Yabancılaşma üzerine

Yabancılaşma üzerine ne kadar çok fikir yürütülmüş olsa da yine de ben kendi anlayışımı paylaşmak istiyorum. Bu nedenle fikrimin klasik teorileriyle örtüşüp görüşmediğine pek aldırış etmeyeceğim.

Yabancılaşma iki türlü gerçekleşebilir. Birincisi, insan kendi kendine yabancılaşabilir, ikincisi ise içinde yaşadığı topluma yabancılaşabilir. Kendi kendine yabancılaşmanın ana nedenlerinden bir tanesi bireyin kendi vücudu ile olan biten şeylerin farkında olmayışından kaynaklanabilir. Vücudundan aldığı sinyalleri yanlış yorumladığı zaman yanlış teşhis koyacak ve dolayısı ile rahatsızlığı daha da artacaktır. Örneğin günlerce stres altında çalışan biri başının ağrımasını kader olarak görüyorsa o vücudundan aldığı sinyali yanlış yorumluyor olacaktır. Stres vücudunun dışardan gelen sinyaller ile baş edemediğine dair bir sinyaldir. Stres üstlendiği yükün altından kalkamadığı için vücudun verdiği tepkidir. O ya kaldirabileceğinden fazla yük almıştır, ya da iyi iş yaptığı için tüm işleri ona yüklenmesinden dolayı dinlenmeye zaman bulamamıştır.

Kendi kendine zaman ayıramayan kendi isteğine, ihtiyacına yabancı kalacaktır. Bu nedenle gerçek ihtiyacı olan şeye karşı sanki kendinin değil de bir yabancının ihtiyacı varmış gibi bir tavır sergileyecektir. Kendi vücudundan gelen sinyallere dikkat etmeyen ve o sinyallerin kaynağının ne olduğunu bilmeyen biri yanlış değerlendirecektir. O aklına gelen ilk fikri irdelemeden doğru zannedecek ve yanlış teşhis koyacaktır. Yanlış teşhis koymaya alışan biri aynı alışkanlığını sürdürecek ve dolayısı ile kendine ve vücuduna yabancılaşacaktır. O kendi kendini tanıyamaz, kendinden gelen sinyalleri de yanlış değerlendirir hale gelecektir.

Yabancılaşma farkındalığın yanlış nesneye odaklanmasından kaynaklanır. Çevremizde dikkat çekici çok olay vardır. Bunlardan bir tanesi hiç şüphesiz televizyondur.
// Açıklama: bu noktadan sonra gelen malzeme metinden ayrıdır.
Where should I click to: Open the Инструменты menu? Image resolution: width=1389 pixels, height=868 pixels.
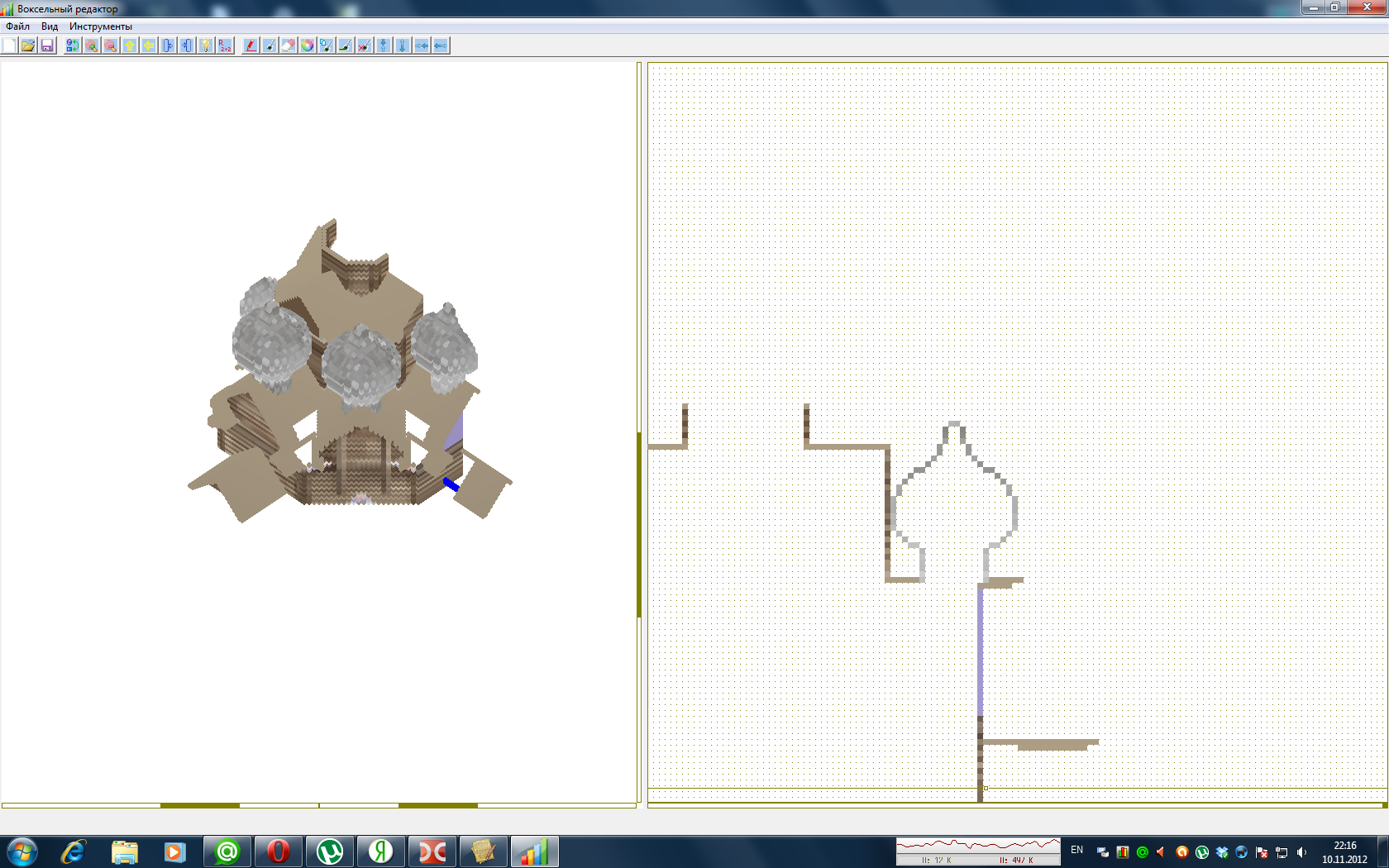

Televizyon ihtiyacımız olmayan ama yine de bize sunni ihtiyaç aşılayan aletlerin en belirgin olanıdır. O güvenilir insanları kullanarak başarının, sağlığın (ve diğer özelliklerin) formülünün o insanı taklit etmekte olduğunu vaat eder. Çok insanın aynı şeyi kullandığı izlemini vermek bizde yanlış güvence yaratır. Normalde ihtiyacımız olmayan şeyi elde etmek için tüm enerjimizi ona verdiğimizde de kendi kendimize yabancılaşırız. Kendi hayatımızı değil, başkasının hayatını yaşar duruma geliriz, zombiye dönüşürüz.